AfN : Avec 300 galeries, vous êtes le plus grand événement. Pensez-vous que vous avez atteint la limite ou verrons-nous des événements encore plus grands si d'autres foires grandissent aussi ?

AS : 300 galeries sont difficile à couvrir dans une [courte] période de temps. Beaucoup de nos visiteurs doivent revenir, une ou deux fois, peut-être trois fois, pour être capable de couvrir tout le show. En augmentant le nombre des galeries, nous ne rendrions service à personne. S'il y a une augmentation faible, c'est parce qu'il y a de plus en plus de très bonnes galeries. Ce serait une raison pour le faire. Mais à cela près, nous devons le limiter à un nombre qui est gérable pour les visiteurs.

AfN : Et vous pensez que 300 sont gérables ?

MS : Il n'y a pas de quota, il n'y a rien gravé dans le marbre. Nous ne mesurons pas de quantité. Nous mesurons la qualité. Si le comité de sélection décidait qu'il n'y avait que 280 galeries qui méritaient l'inclusion, nous aurions 280 galeries. Il y a des limites physiques mais ce n'est pas notre motivation.

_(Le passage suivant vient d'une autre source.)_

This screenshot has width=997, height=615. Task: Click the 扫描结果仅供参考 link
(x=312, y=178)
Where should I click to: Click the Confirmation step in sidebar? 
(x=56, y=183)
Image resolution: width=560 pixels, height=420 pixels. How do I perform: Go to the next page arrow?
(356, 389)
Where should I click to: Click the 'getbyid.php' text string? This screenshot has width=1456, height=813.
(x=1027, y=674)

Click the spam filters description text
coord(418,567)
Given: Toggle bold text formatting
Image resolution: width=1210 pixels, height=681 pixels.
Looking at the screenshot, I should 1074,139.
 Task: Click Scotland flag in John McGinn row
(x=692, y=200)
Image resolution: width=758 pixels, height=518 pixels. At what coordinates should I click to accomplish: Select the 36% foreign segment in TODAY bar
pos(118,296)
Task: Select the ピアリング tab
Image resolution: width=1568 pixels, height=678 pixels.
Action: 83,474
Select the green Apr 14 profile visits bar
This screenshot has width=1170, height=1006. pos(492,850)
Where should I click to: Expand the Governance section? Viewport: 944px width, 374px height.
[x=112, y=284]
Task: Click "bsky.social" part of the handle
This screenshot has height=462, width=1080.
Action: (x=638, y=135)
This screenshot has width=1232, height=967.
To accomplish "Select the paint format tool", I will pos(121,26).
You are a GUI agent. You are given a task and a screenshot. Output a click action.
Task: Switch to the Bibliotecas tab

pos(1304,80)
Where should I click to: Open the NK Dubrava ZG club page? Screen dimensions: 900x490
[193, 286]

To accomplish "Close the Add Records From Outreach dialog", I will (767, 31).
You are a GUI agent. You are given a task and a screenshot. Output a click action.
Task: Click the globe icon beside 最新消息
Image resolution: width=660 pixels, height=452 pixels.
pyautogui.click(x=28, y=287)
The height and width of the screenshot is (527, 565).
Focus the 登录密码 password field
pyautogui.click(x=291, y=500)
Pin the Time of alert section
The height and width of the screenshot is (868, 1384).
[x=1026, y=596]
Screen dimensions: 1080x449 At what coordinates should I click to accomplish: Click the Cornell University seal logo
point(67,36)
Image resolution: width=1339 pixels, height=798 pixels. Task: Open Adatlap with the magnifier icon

AS : La dernière différence est que nous avons augmenté le nombre des statements, des " Art Statements " que nous montrons ; nous avons aussi plus de projets " Art Unlimited " que jamais. Alors oui, si c'est nécessaire, nous le ferons.

AfN : Le marché asiatique est un sujet actuel. L'Art Bâle réagit à ce marché dynamique en invitant les collectionneurs de pointe.
Trouveront-ils ce qu'ils cherchent à Bâle ?

MS : Ça dépend de ce qu'ils cherchent.

AfN : Les collectionneurs asiatiques aiment beaucoup l'art asiatique. Est-ce quelque chose que vous prenez en considération ou dites-vous plutôt : " Nous présentons le meilleur art dans le monde, qu'importe d'où il vienne " ?

MS : Un des aspects merveilleux dans le monde de l'art est le fait que [l'art] n'est pas nationaliste. Ce n'est pas un secret quelle sorte d'art est présentée ici. J'imagine que quelqu'un qui a fait tout le chemin d'Inde ou de Chine, a une assez bonne idée de ce qu'il trouvera, et ne sera pas surpris de trouver un mélange large d'œuvres venant de partout.

AfN : Mme Schönholzer, M. Spiegler, merci beaucoup pour l'interview.